Reproduce the items from the line containing "Screen dimensions: 1038x630" through the line containing "will click(311, 794).", including both of those lines.

>> BEGIN Records for the exercise

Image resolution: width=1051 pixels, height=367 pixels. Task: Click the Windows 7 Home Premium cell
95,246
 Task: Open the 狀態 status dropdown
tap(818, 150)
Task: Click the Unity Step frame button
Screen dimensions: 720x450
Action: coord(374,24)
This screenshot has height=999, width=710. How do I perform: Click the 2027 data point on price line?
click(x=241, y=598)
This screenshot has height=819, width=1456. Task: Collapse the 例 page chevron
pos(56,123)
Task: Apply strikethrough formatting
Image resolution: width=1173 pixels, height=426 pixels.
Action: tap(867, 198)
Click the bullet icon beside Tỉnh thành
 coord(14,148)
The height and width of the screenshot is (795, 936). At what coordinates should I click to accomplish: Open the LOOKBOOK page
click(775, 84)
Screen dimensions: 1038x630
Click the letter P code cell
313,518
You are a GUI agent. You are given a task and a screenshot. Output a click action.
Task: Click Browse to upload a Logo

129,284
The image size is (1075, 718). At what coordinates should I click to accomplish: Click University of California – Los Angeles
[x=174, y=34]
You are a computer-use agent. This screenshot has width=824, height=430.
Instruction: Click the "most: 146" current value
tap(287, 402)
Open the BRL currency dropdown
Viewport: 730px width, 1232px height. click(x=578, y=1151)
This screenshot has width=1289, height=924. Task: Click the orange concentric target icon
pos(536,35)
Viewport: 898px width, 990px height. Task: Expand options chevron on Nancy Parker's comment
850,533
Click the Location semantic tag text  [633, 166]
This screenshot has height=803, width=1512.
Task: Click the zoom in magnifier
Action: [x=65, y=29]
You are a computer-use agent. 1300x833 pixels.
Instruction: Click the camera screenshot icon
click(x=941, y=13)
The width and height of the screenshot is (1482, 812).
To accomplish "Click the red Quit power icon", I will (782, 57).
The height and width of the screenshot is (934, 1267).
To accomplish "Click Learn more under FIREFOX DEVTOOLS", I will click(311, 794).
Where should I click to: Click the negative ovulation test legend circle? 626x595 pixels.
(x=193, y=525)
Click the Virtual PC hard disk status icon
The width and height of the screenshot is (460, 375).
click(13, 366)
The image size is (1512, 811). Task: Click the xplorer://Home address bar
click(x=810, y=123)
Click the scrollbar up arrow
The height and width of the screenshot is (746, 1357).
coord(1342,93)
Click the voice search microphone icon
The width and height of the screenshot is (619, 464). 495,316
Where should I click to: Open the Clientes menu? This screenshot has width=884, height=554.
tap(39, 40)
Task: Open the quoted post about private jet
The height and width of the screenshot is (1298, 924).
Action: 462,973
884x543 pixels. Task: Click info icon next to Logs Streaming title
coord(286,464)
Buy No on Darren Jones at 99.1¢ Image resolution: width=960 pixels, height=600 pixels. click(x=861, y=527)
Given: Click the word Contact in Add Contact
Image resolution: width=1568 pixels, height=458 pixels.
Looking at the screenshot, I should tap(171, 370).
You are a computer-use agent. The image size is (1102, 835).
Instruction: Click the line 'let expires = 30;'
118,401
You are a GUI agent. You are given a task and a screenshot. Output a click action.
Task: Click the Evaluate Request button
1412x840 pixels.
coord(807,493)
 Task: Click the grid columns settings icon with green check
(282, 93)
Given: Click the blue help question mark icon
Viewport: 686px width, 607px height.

>> END Records for the exercise

Result of the task:
Screen dimensions: 1038x630
Click the letter P code cell
313,518
You are a GUI agent. You are given a task and a screenshot. Output a click action.
Task: Click Browse to upload a Logo

129,284
The image size is (1075, 718). At what coordinates should I click to accomplish: Click University of California – Los Angeles
[x=174, y=34]
You are a computer-use agent. This screenshot has width=824, height=430.
Instruction: Click the "most: 146" current value
tap(287, 402)
Open the BRL currency dropdown
Viewport: 730px width, 1232px height. click(x=578, y=1151)
This screenshot has width=1289, height=924. Task: Click the orange concentric target icon
pos(536,35)
Viewport: 898px width, 990px height. Task: Expand options chevron on Nancy Parker's comment
850,533
Click the Location semantic tag text  [633, 166]
This screenshot has height=803, width=1512.
Task: Click the zoom in magnifier
Action: [x=65, y=29]
You are a computer-use agent. 1300x833 pixels.
Instruction: Click the camera screenshot icon
click(x=941, y=13)
The width and height of the screenshot is (1482, 812).
To accomplish "Click the red Quit power icon", I will (782, 57).
The height and width of the screenshot is (934, 1267).
To accomplish "Click Learn more under FIREFOX DEVTOOLS", I will click(311, 794).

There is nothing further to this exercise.